Challenging Many Social Norms


            The film, My Beautiful Launderette written by Hanif Kureishi, addresses many social issues. It takes place in 1985 in Britain. Omar is a young Pakistani boy who starts to work for is uncle. He becomes very driven and focused of becoming wealthy. His uncle puts Omar in charge of fixing up an old Laundromat of his. Omar gets help from his old friend and lover named Jonny. Jonny is a white boy who used to be good friends with Omar and his father but he left them to go join a racist group. Jonny and Omar reunited and they transformed the Laundromat. This film shows great examples of homosexuality and racism.

         Omar is a very interesting character in the film. He starts off as an innocent boy, taking care of his father, and helping around the house.

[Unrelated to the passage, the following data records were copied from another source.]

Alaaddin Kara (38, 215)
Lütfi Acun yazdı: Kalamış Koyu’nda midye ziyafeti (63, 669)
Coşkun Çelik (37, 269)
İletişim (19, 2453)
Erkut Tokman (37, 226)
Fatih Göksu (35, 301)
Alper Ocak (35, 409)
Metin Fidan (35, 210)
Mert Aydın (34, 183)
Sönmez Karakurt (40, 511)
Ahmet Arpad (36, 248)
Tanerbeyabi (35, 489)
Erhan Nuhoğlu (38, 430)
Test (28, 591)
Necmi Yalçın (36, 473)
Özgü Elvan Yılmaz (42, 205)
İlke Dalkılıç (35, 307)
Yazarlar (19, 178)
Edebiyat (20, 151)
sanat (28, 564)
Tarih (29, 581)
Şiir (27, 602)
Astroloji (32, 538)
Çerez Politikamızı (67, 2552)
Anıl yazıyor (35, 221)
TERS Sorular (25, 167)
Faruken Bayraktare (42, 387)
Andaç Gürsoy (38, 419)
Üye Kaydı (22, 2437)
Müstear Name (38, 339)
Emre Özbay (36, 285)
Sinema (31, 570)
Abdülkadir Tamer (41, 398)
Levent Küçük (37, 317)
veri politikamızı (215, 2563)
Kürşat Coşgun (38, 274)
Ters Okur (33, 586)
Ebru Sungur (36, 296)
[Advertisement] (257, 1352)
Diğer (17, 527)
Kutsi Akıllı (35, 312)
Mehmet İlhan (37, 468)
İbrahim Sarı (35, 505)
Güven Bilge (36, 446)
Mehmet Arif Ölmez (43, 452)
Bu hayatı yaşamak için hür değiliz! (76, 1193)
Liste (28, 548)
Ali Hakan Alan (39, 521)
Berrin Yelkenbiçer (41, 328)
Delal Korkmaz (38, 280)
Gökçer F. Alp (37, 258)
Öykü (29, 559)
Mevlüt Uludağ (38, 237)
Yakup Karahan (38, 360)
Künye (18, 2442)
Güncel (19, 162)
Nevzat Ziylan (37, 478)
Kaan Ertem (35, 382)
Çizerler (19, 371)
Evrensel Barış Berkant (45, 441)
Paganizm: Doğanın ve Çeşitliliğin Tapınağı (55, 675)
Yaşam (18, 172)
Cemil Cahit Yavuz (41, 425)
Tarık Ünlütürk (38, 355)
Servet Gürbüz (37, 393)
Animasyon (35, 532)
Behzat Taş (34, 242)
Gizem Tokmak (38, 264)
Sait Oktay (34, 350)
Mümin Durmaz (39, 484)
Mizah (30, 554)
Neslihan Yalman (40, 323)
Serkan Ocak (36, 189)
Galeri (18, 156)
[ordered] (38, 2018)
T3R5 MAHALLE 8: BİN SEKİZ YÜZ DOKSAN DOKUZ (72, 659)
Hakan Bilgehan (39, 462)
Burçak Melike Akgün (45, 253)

However he eventually becomes obsessed with money and success that his character becomes more hostile. Normal roles were switched and the Pakistani was the boss of the white boy. Jonny’s friends kept giving him a hard time for doing all the manual labor at the Laundromat. Jonny not only worked for Omar, he also had a sexual romance with him. The controversial issue of their romance was never necessarily addressed because their relationship was never really exposed. I would predict that if their romance was exposed, both of them would experience serious consequences. Omar could potentially be shunned and cut off by his family and both of them would most likely be physically abused.

         Today, homosexually is not necessarily seen as “not normal.” Laws are being passed to allow gay marriage to be legalized. In the film, My Beautiful Launderette Omar was supposed to be married to his cousin.  



The act of challenging social norms is shocking and eye-catching, so when I saw that in your title, I was interested in finding out what film you were going to be writing about: it could be nearly any of them. I myself did not see “My Beautiful Launderette”, so I was glad you included a short summary as your first paragraph; it told me just enough so that I could understand the points you were making, but not too much that it detracted from the focus of your post.
I like that, even such a succinct post, you were able to incorporate examples of racism and homosexuality that you saw in the film. These two issues also work well together, so to speak, because of how they are seen by society. We supposedly live in an age of increased acceptance, but there is still a lot of judgment and inequality for those who are either homosexual, or part of a minority racial group. This judgment is a lot less than it has been in years previous, but it is still much more prevalent that people would like to admit. For example, I saw gays as generally accepted until I came out as bisexual and was surprised at how much of an issue it actually was for some of the people in my life. People tend to be more accepting of things when it does not personally affect them. Perhaps this was why the characters in the film did not come forward about their relationship, as it was both homosexual and interracial. I also liked how you speculated on this and about what might have happened if they had made it known.

I was not able to see the film, My Beautiful Laundrette, so I was intrigued that it was what you chose to blog about. Based on your summary it seems like an interesting film to see, not only because of the plot line but also because of the issues incorporated into the film that you discussed: racism and homosexuality.
I find it interesting that Omar and Jonny’s relationship was not elaborated upon in the film, but I do agree with you in that if it were there probably would be some severe consequences. We are lucky to live in a place that for the most part is accepting of homosexuality because there are other cultures that view it as one of the most heinous of acts. Being a gay man myself, I connect with this quite easily because I have come in contact with my fair share of discrimination and negativity within my lifetime, but I cannot even imagine what it would be like to be gay in a culture that does not accept homosexuality in any way, shape or form. This really puts many aspects of life in the U.S. into perspective and further emphasizes the importance of films like this that address and challenge social norms in multiple cultures.